The schematic on the left and the assembled circuit on the right.

Over on YouTube our hacker [VIP Love Secretary] shows us how to make a simple MOSFET tester.

This is a really neat, useful, elegant, and simple hack, but the video is kind of terrible. We found that the voice-over constantly saying “right?” and “look!” seriously drove us to distraction. But this is a circuit which you should know about so maybe do what we did and watch the video with subtitles on and audio off.

To use this circuit you install the MOSFET you want to test and then press with your finger the spare leg of each of two diodes; in the final build there are some metal touch pads attached to the diodes to facilitate this. One diode will turn the MOSFET off, the other diode will turn the MOSFET on, and the LED will show you which is which.

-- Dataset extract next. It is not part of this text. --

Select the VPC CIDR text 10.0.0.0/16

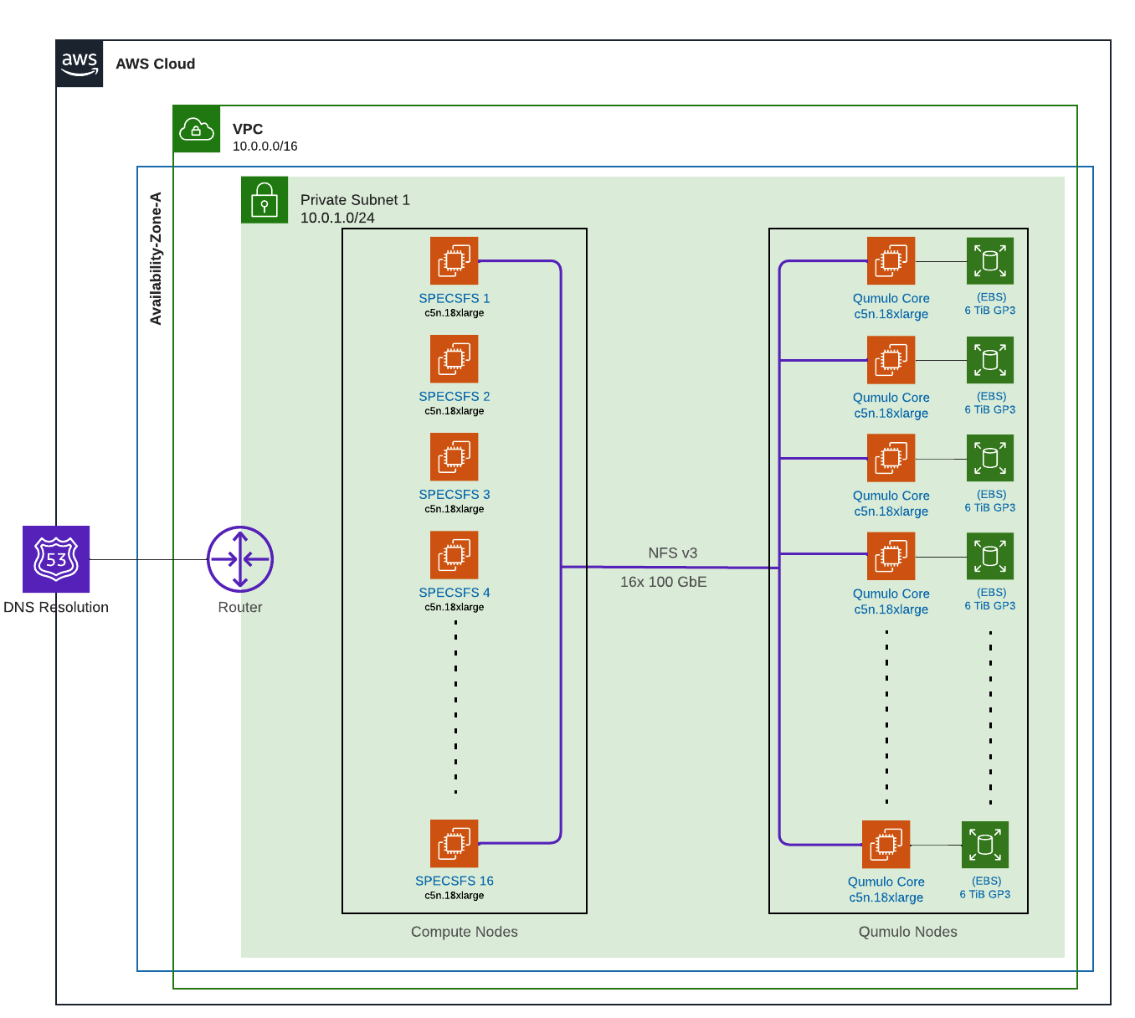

Apparently this works through stray capacitance, an explanation which makes sense to us. We were so curious that we ran over to the bench to build our own version (pictured with the schematic above) just to see if it worked as advertised, and: it did!

We tested it with a faulty MOSFET and when the MOSFET under test is faulty then the LED won’t turn on and off like it should when the MOSFET works. Also, if you build one of these, you want to feed in a two or three volt supply (it will depend on the specs of the LED you use); it’s not mentioned in the video but two volts is what we used that worked best for us.

Thanks to [Danjovic] for writing in to let us know about this one. If you’re interested in MOSFETs maybe it’s time to learn the truth about them.

3 thoughts on “How To Make A Simple MOSFET Tester

  1. Nice video. A better explanation is that the stray capacitance of the high-impedance gate should retain whatever charge is imparted upon it to keep the LED turned on or off. The human acts as an antenna for lots of stray EMF and the diodes are acting as peak detectors for the antenna voltage. Touching the cathode drags the gate down to the peak negative voltage (minus the diode drop), while touching the anode raises the gate up to the peak positive voltage (again, minus the diode drop).

  2. Be cautious using this as ESD from touching the diodes could destroy your MOSFET. If you add a ~10V zener diode from gate to source, it’ll protect it without affecting the tester functionality.